A useful feature is the ability to automatically confirm LDAP (or SSO) users. This means a user who has not ever signed in will not need to confirm their account. In addition, you are then able to define a DN (Distinguished Name) of the OU (Organizational Unit) to import groups of users. This means that I was able to automatically assign all users in the Passwork Users
group to the Test Role
.
You are able to run a manual sync or set up an automatic mapping on a schedule via Windows Scheduler or a cron job for Unix-based systems. But, what I would ideally like to see here is that upon login, the user’s group membership is then queried to assign the role at the time of sign-in. Without this, you potentially have the ability to sign in as a new user but not have access to any resources until the sync is run.
Simplify Logins with Single Sign-On (SSO)
Similar to how LDAP works, integrating Passwork with SAML allows one-click logins (provided you have already authenticated) or the use of your own authentication system. To configure SSO I used the Azure AD SAML Toolkit to utilize Azure Active Directory as the authentication provider.
The main challenge here was determining what value to use for the certificate. You cannot upload a certificate that your SSO system may give you, nor does it indicate what encoding is necessary. In this case, you need to use a Base64 encoded value. This is provided by the Azure AD SAML Toolkit, but with a heading value of ----BEGIN CERTIFICATE-----
. If you do not strip that header and trailer off, then the validation will fail. This would ideally be made clear in the documentation and the interface.
Once configured, you will see that a new button is added to the login screen “SSO Login”. Once clicked you will either be automatically redirected to an authenticated Passwork session or taken to your external SAML authentication provider. As I was already logged into the Azure AD Portal, I immediately authenticated and was directed to the main Passwork screen.
The only feature that I personally would want to see here is authorization mapping to groups, much like LDAP integration has. Without this, you will need to assign a newly authenticated user to a group manually once they have logged in for the first time.
Extending Passwork via the API
To make password management even more extensible, Passwork includes a comprehensive API that covers most operations available through the interface. First, you will need to create a Personal API Key available from the My Account settings.
To illustrate how the API works, I wrote a short PowerShell script that retrieves an authentication token, list available vaults, retrieves the password in a given vault, and ultimately the password entity itself.

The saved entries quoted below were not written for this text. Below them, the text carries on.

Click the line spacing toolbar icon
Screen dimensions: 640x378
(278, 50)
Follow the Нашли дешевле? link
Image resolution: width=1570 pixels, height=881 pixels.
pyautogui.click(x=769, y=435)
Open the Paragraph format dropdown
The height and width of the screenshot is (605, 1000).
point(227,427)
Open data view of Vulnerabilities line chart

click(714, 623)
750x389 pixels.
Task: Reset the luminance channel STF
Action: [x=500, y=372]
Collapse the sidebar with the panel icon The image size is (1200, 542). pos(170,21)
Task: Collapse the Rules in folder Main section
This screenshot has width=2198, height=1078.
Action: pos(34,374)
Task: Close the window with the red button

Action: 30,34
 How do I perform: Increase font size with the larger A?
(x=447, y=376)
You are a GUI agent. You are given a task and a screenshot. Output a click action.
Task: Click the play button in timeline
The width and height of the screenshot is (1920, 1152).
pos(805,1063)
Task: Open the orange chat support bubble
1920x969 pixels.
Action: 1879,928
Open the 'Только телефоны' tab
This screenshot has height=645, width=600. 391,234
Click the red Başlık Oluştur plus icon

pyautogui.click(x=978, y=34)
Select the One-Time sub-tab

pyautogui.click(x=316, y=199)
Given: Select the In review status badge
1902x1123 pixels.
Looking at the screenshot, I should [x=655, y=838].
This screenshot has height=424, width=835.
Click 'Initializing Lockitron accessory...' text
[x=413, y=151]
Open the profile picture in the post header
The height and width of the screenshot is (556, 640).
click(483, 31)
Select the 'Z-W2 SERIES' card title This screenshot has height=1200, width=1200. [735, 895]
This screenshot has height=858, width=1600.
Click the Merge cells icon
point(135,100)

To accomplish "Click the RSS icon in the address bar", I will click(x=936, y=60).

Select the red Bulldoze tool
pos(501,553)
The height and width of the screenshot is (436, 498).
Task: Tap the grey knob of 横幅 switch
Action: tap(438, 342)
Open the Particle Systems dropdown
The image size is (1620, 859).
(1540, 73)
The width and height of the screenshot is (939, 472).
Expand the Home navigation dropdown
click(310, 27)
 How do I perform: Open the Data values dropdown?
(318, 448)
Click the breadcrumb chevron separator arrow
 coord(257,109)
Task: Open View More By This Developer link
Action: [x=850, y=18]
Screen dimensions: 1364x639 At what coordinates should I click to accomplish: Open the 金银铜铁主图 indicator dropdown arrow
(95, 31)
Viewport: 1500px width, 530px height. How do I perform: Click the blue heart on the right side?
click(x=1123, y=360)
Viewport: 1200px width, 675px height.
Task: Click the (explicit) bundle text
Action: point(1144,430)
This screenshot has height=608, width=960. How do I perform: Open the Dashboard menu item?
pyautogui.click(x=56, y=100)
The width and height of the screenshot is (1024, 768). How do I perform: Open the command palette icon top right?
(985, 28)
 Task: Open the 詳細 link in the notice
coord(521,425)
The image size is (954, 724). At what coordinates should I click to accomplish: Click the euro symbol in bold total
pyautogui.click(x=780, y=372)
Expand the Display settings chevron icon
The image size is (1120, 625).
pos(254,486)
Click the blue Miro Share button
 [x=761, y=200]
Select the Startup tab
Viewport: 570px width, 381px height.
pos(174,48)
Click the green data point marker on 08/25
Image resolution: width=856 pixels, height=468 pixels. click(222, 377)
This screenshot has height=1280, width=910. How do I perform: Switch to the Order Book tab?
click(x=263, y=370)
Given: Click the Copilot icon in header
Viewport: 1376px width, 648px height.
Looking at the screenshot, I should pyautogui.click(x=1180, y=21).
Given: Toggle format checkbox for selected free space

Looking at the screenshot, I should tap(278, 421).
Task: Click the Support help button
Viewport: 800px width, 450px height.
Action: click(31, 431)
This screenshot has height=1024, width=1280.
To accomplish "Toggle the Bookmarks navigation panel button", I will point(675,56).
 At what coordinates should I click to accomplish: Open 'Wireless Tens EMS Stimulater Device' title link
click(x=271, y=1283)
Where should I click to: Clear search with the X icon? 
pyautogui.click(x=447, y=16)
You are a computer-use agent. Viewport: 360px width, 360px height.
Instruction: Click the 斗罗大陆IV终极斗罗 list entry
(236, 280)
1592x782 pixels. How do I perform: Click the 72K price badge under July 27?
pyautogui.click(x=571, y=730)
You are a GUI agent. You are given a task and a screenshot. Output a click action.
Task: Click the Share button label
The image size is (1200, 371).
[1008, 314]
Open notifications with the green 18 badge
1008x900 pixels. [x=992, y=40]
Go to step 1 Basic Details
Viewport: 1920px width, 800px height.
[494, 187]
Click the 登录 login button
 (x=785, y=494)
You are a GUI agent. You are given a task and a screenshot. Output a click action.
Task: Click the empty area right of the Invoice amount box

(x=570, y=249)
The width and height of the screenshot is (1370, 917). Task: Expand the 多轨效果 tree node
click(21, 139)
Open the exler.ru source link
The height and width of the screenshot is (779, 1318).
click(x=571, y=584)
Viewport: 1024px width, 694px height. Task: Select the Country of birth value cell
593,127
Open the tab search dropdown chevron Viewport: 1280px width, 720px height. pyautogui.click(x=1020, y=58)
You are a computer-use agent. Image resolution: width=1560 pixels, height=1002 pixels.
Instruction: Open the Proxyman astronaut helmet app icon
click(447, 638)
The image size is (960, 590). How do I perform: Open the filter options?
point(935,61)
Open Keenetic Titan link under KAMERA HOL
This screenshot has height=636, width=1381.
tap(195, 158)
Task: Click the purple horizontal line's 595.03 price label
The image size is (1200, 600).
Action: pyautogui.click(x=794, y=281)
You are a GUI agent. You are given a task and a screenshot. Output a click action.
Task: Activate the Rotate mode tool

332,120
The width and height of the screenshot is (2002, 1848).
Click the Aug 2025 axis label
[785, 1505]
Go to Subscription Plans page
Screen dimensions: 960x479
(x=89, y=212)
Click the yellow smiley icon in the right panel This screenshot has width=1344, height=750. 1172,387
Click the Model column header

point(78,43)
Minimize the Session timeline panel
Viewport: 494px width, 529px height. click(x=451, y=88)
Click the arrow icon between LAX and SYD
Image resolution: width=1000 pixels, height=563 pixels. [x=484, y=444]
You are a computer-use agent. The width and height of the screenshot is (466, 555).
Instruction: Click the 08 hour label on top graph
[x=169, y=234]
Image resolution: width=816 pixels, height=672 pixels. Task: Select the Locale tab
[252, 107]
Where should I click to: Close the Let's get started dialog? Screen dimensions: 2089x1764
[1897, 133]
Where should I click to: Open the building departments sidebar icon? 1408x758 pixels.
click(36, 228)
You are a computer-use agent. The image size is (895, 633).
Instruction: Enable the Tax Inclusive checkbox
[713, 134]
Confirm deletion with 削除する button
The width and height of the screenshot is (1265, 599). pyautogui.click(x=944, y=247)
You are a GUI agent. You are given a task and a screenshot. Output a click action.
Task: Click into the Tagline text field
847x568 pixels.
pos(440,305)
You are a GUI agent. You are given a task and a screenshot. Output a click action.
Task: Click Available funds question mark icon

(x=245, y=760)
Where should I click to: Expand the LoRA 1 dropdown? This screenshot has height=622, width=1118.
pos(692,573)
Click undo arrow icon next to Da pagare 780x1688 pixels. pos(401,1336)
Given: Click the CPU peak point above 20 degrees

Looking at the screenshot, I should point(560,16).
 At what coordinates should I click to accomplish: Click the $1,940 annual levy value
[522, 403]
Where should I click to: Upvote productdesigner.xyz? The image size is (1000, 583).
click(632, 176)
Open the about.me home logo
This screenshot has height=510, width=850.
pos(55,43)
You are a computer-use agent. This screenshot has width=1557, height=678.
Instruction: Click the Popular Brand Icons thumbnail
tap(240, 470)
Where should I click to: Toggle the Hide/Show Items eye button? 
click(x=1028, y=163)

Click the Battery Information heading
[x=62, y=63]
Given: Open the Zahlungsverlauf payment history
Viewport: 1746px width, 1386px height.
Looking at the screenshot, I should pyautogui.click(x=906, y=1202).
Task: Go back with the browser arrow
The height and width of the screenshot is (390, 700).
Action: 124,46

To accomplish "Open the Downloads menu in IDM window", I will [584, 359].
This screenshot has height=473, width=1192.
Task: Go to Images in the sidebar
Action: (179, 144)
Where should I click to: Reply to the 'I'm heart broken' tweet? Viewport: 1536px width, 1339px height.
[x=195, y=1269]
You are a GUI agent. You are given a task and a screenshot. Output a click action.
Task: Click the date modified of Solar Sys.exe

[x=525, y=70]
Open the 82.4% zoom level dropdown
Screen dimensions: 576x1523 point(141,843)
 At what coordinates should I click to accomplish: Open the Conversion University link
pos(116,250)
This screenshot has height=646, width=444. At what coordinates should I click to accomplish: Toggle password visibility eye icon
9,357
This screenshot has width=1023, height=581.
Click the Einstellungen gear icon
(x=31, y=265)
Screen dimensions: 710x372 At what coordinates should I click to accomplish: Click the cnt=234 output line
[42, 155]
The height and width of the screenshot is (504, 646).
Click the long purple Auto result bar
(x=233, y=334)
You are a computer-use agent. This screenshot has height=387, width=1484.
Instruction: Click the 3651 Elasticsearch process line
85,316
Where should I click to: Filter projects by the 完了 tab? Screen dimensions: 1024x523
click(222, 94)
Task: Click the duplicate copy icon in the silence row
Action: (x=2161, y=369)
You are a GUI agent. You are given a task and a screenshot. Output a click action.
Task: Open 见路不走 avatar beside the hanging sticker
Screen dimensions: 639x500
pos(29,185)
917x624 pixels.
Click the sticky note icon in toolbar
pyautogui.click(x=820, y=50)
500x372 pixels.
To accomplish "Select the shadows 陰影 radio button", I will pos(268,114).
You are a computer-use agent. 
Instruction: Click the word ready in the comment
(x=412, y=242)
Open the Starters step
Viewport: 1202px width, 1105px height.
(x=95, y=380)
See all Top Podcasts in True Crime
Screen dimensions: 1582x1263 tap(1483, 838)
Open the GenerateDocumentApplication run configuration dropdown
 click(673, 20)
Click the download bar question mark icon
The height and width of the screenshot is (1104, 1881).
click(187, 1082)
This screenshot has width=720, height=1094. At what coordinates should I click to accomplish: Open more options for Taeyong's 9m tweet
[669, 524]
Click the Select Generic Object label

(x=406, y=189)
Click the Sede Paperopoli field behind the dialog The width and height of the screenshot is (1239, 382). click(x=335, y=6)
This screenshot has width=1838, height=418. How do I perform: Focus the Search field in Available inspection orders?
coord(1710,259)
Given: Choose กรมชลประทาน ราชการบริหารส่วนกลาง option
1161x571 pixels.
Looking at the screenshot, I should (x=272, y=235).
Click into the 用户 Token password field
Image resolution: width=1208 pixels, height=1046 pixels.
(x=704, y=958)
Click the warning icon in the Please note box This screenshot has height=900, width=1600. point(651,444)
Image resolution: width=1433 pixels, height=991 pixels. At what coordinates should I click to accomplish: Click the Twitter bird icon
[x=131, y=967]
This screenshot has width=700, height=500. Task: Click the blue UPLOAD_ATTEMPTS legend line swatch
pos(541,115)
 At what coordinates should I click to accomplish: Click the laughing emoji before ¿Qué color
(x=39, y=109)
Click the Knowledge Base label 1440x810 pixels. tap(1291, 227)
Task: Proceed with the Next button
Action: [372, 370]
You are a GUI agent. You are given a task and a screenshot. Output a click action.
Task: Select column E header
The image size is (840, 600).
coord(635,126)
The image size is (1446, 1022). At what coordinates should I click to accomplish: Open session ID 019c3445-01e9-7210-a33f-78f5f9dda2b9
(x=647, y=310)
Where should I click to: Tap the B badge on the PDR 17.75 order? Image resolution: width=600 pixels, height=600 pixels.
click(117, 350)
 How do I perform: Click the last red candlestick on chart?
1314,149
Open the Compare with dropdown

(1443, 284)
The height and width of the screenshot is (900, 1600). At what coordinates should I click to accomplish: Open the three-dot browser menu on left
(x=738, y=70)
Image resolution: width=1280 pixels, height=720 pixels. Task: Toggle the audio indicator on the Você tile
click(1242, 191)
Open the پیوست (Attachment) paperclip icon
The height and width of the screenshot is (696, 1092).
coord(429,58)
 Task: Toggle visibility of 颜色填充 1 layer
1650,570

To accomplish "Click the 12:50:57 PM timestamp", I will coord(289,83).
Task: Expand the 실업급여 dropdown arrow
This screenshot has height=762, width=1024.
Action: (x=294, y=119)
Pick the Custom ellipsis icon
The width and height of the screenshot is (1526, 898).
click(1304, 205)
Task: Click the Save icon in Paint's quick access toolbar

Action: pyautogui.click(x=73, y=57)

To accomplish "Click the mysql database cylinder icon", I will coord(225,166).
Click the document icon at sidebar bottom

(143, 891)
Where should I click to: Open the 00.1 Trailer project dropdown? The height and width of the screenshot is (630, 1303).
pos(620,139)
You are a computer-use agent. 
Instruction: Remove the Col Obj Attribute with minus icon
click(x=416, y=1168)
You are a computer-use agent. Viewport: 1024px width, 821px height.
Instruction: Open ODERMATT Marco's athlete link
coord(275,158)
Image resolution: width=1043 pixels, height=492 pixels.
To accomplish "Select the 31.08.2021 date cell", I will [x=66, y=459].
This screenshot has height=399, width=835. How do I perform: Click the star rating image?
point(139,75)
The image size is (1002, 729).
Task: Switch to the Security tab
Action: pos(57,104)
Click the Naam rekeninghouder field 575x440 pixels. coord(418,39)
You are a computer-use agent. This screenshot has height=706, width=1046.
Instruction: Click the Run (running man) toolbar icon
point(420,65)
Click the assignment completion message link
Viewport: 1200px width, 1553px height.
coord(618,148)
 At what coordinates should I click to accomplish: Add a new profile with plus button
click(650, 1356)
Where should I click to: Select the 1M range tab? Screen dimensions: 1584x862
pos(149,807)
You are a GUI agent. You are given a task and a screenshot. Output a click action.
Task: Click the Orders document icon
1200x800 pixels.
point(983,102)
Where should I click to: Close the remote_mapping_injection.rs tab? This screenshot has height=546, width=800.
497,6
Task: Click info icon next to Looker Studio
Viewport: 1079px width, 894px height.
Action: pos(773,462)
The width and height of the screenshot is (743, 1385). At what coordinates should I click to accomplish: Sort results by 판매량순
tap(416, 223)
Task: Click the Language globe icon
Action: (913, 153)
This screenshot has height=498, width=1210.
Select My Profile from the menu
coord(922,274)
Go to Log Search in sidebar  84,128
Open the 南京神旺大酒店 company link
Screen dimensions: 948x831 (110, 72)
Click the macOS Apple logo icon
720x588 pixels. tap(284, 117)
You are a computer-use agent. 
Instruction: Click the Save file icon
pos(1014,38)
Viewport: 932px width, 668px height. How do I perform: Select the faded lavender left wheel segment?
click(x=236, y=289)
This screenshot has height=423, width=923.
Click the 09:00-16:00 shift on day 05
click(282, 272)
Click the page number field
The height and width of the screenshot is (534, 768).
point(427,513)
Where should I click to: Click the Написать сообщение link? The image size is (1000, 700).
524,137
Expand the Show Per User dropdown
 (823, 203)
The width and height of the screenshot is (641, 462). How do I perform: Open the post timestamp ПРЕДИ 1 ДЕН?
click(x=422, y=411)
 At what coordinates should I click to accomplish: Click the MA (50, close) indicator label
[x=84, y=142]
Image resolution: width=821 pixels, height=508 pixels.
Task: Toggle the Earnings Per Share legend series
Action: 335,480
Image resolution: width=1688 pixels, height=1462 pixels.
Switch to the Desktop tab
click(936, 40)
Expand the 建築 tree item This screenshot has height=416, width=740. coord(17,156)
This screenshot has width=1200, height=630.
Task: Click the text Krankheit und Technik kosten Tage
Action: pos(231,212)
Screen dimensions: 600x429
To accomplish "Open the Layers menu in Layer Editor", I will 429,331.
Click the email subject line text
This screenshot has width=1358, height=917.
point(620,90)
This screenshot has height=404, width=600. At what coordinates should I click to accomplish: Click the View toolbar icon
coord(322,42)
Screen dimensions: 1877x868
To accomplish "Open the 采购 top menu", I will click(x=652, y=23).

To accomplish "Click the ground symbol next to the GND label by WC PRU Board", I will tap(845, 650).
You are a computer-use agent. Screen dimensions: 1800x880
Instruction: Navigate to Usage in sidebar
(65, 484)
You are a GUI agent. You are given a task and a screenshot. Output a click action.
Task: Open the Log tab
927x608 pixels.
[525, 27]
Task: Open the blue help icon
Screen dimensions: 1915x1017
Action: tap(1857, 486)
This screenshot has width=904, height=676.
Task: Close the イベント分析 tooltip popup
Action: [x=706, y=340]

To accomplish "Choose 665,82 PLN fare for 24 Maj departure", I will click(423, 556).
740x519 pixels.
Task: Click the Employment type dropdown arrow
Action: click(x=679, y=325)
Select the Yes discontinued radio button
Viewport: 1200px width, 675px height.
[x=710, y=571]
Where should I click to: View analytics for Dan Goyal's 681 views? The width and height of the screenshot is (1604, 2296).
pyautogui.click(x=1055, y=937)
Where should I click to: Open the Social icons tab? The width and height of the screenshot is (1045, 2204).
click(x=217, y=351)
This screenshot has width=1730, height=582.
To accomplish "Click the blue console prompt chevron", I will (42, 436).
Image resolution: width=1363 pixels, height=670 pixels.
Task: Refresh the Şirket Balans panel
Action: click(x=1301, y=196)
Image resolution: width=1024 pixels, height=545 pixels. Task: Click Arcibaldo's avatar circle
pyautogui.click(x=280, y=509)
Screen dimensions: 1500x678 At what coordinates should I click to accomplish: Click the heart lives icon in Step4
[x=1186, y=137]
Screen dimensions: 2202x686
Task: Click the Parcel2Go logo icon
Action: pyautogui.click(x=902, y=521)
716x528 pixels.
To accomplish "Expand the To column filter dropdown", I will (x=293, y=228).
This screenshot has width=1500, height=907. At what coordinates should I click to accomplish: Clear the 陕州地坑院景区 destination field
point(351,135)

$APIKey = '0CLPsYhJXyArQ4FXUlVqAKX7hQz1gh7UBnCAq0Op1TuOufHTvDomV2zjmjBr'
$APIURI = 'https://passwork.adamtheautomator.com/api/v4'
$Params = @{
"URI" = ("{0}/auth/login/{1}" -F $APIURI, $APIKey)
"Method" = 'POST'
}
$Token = Invoke-RESTMethod @Params
$Params = @{
"URI" = ("{0}/vaults/list" -F $APIURI)
"Method" = 'GET'
"Header" = @{
'Passwork-Auth' = $Token.Data.Token
}
}
$Vaults = Invoke-RESTMethod @Params
$Params = @{
"URI" = ("{0}/vaults/{1}/passwords" -F $APIURI, $vaults.data[0].id)
"Method" = 'GET'
"Header" = @{
'Passwork-Auth' = $Token.Data.Token
}
}
$VaultPasswords = Invoke-RESTMethod @Params
$Params = @{
"URI" = ("{0}/passwords/{1}" -F $APIURI, $VaultPasswords.data[0].id)
"Method" = 'GET'
"Header" = @{
'Passwork-Auth' = $Token.Data.Token
}
}
$Password = Invoke-RESTMethod @Params
$Password.data
Conclusion
Passwork offers many common features that one expects in an enterprise Password management solution. This self-hosted option alleviates many of the concerns that follow increasingly common cloud-hosted platforms, such as data privacy and control. With a full-featured API, password management options, and advanced integration to LDAP and SSO, Passwork offers a compelling alternative to many existing Password management solutions out there.
I would recommend Passwork for those looking for more control in a self-hosted platform. Though there are not an over-abundance of features, what are available work well and cover most bases that are needed in a modern enterprise password management solution!